Puis Jean-Jérôme Mondoloni, du collectif «Massimu Susini», a assuré que «le premier pouvoir en Corse, ce n'est ni celui des élus, ni celui du préfet, c'est celui de la mafia» en égrenant son «capital criminel»: 10 élus assassinés en 20 ans, 15 chefs d'entreprises en dix ans, un total de 192 assassinats ou tentatives en 20 ans, 80 restaurants victimes d'incendies criminels en dix ans... Appelant à soutenir le renforcement de la législation, il a assuré que le statut de repenti, «seul moyen légal validé par la cour européenne des droits de l'Homme», avait eu «des résultats remarquables en Sicile» en faisant baisser considérablement le nombre d'assassinats où il y en a désormais bien moins qu'en Corse.
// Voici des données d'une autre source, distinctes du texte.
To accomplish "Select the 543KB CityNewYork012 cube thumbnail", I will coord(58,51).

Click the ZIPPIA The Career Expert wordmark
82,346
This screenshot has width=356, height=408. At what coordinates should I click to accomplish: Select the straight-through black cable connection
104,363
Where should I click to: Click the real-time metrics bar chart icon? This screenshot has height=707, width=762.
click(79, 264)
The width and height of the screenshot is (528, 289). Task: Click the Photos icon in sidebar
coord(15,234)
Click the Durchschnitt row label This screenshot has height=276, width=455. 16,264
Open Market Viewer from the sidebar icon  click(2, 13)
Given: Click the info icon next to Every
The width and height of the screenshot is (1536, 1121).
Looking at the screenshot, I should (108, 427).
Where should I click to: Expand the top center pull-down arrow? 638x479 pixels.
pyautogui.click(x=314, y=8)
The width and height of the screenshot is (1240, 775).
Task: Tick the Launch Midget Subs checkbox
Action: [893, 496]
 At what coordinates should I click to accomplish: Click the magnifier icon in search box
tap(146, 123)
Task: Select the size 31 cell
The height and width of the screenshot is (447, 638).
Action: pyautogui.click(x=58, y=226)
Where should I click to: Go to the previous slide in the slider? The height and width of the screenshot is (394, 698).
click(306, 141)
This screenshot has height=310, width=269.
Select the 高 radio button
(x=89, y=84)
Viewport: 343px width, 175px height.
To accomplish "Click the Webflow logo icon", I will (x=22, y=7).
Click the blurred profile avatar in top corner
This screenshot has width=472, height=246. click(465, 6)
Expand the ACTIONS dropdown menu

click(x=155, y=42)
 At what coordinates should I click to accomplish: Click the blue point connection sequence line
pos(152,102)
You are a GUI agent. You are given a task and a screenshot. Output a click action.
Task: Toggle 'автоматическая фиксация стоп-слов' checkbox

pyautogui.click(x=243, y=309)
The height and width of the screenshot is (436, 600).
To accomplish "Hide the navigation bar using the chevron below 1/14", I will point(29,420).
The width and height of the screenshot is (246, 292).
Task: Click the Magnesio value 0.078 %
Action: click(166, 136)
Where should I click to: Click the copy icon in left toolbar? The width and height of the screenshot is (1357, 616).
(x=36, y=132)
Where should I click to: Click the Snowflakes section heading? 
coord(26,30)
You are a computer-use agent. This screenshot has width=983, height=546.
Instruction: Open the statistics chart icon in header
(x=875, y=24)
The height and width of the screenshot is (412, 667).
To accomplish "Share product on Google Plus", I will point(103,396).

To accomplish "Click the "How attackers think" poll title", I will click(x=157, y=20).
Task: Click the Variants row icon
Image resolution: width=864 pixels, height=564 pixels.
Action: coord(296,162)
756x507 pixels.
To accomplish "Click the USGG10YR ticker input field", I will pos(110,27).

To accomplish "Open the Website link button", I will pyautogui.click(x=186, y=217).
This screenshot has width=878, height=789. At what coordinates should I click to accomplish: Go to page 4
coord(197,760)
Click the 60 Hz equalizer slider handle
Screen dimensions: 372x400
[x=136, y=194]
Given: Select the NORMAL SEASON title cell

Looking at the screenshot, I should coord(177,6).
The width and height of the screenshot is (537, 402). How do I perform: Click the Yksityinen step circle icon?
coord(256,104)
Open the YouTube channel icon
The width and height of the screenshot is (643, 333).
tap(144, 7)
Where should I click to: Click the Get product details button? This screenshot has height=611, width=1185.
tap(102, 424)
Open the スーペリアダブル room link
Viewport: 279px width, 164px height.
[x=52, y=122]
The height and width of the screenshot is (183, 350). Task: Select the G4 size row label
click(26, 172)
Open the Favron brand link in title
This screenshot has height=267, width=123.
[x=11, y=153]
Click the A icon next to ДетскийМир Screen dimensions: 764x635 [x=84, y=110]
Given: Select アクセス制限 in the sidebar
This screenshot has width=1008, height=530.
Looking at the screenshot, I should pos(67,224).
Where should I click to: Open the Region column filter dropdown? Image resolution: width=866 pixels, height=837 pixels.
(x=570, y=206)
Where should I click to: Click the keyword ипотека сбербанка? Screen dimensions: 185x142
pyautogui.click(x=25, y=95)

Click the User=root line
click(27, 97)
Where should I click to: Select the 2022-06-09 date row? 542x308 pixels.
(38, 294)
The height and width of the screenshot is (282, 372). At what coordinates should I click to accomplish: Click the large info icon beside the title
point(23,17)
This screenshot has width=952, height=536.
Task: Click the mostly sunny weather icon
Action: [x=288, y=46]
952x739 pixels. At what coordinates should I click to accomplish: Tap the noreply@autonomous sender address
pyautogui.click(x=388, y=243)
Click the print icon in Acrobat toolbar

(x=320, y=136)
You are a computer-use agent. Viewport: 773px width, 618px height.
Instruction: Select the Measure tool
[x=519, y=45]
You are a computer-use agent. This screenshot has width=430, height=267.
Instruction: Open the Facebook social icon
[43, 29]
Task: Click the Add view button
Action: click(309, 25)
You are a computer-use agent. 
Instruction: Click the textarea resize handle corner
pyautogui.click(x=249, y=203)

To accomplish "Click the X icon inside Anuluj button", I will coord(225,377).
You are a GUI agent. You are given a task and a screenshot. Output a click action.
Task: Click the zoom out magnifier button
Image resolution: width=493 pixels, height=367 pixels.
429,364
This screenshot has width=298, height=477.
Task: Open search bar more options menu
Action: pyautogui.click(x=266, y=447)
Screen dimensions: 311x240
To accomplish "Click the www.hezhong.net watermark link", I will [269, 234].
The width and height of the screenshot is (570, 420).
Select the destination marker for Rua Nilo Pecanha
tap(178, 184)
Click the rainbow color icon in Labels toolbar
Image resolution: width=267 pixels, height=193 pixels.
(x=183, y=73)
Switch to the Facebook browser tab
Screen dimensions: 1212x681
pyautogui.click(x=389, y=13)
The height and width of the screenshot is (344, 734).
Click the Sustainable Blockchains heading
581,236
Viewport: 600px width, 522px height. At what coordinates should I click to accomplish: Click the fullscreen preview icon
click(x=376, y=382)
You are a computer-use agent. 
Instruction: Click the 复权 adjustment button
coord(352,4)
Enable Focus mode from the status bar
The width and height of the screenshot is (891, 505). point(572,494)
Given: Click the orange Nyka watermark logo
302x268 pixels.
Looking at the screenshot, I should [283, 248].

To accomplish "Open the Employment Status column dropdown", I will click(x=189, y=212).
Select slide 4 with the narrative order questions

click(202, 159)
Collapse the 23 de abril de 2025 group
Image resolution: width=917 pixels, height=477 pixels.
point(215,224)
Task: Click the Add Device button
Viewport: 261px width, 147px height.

Événement rarissime en Corse, où un préfet a été assassiné en 1998, il a ensuite passé le mégaphone au préfet de région, Jérôme Filippini, qui a reconnu que «ça n'arrive pas souvent dans la vie d'un préfet» de monter sur un camion de manifestants pour parler à la foule. «Je suis venu au nom de l'Etat, au nom du gouvernement, vous dire que le rassemblement populaire que vous formez aujourd'hui, il a mon soutien, notre soutien et il peut nous donner confiance», a-t-il déclaré sous les applaudissements et les remerciements.